:: EXERCISE TASKS ::
A. Retype the part of the diagnosis essay starting at "There is also" and ending at "weighing me down?".
B. In the diagnosis essay, list each person named as an example of someone the writer will never meet again.

:: QUOTED PASSAGE ::
§ §
What, precisely does this mean? It means I feel weird, and I don't quite know what to do with myself. It's interesting, the effect of having a label. I imagine this particular effect is broadly similar for many diagnoses, to lesser and greater degrees. It's a waveform: you just start relaxing into it, and feeling relived by it, then you think 'oh shit, there's something wrong with me!', then it all starts again.
There is a satisfying feeling of loose ends being tied up. It's the explanatory scene at the end of every episode of Poirot, the metaphorical jigsaw pieces being placed. You think of all the things that you've been feeling over the years and you squidge all of your individual experiences into the shape of the words on the leaflet you've been given.
But its weirdly hard to relinquish the long-held belief that actually you're just quite shit at life, that its your own fault and you're just not trying hard enough, to something external like an Actual Real Life Diagnosis. Bits of what I thought were my personality are instantly explained and I can't quite accept that its not just me being defective.
There is also a fear that now I have an excuse, a reason to stop berating myself, I will luxuriate in it. Will I kick back and stop pushing myself as much as I have been, and retreat? Will it take even more effort now to venture out and smile, with a diagnosis weighing me down?
People who know me may be inclined to think that this is bollocks, that I'm just going through a rough patch and will be fine in a bit. I keep telling myself that too, to be honest. I'll shake it off and it'll be fine. but this is an underlying thing that has always been there. Most of the time it lurks, but sometimes it pushes itself into the front row, knocks out the bouncers, and jumps on the stage and dances naked. In other words, its pretty damn distracting, and it takes up a fair amount of my working brain.
There are a few cruel dichotomies that I am the victim of in life. I love nothing more than lying for hours in the sunshine, yet I have the palest, most prone to burning skin, for example. And this is one too. I love being around people. I love my friends more than anything, and I rely on them for my very existence. But this thing, this bloody diagnosis, means I can end up spending the precious time I have with them fighting with my instincts to run away from them, even though I desperately want to be with them.
You could be the one person who I want to spend the most amount of time with in the world. You could be the person that I am most interested in getting to know, or the person who I most want to impress. I might be really interested in your opinions, and desperately want to know about your life. But what will most likely happen is that I will sit in awkward silence and you will think "she hates me", or "she's not remotely sociable" or "bloody hell, she's really boring". If only you could hear the things running through my head at these times though. In my brain, I am running through all of my most sparkling, wittiest, intelligent observations and quietly discarding every one of them as being too unworthy of your consideration. Yeah, I know I should let you judge that, and I think about it constantly afterwards and how stupid I have been for not saying anything, but in the moment, none of those rational thoughts help. Conversely, you could be someone who I know I will never meet again. You could be a random person on the street who asks me directions, or a train conductor, or a waitress in a restaurant I will never visit again, and I will still have the same reactions.
§ §
:: DATASET EXCERPT ::
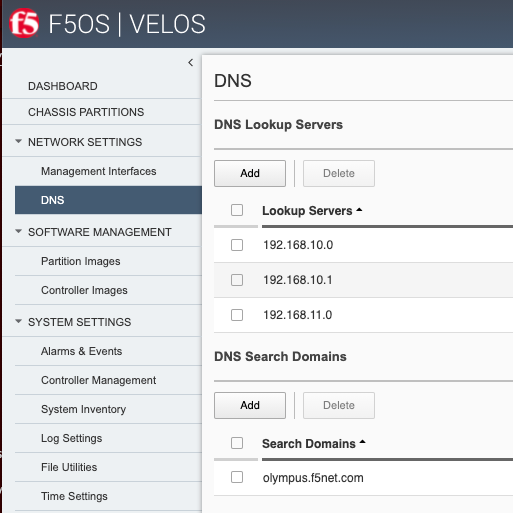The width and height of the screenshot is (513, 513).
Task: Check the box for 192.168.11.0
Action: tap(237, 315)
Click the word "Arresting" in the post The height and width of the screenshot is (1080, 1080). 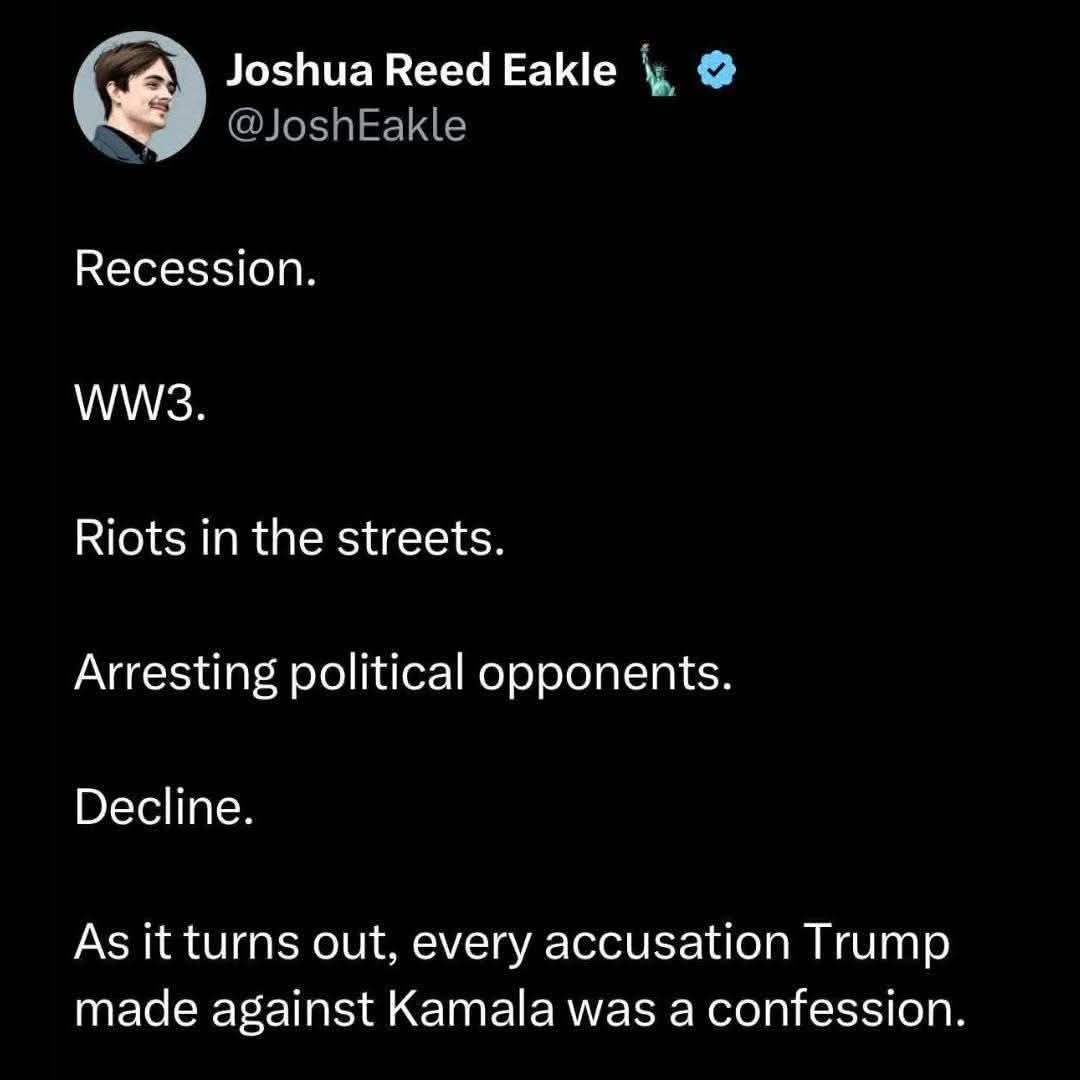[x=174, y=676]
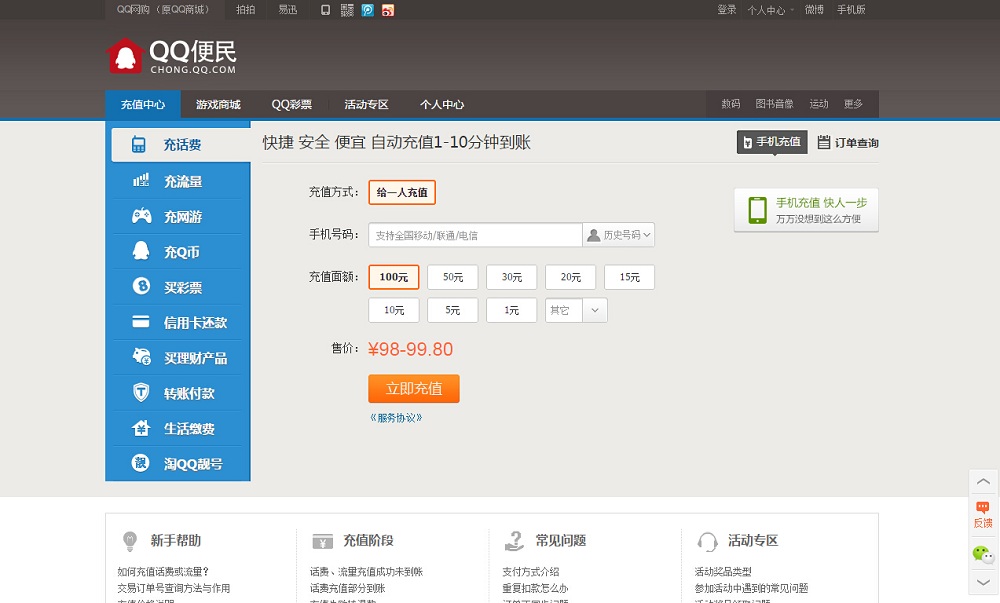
§ §
:: ANSWERS BY ITEM NUMBER ::
A.
There is also a fear that now I have an excuse, a reason to stop berating myself, I will luxuriate in it. Will I kick back and stop pushing myself as much as I have been, and retreat? Will it take even more effort now to venture out and smile, with a diagnosis weighing me down?

B.
- A random person on the street who asks for directions
- A train conductor
- A waitress in a restaurant the writer will never visit again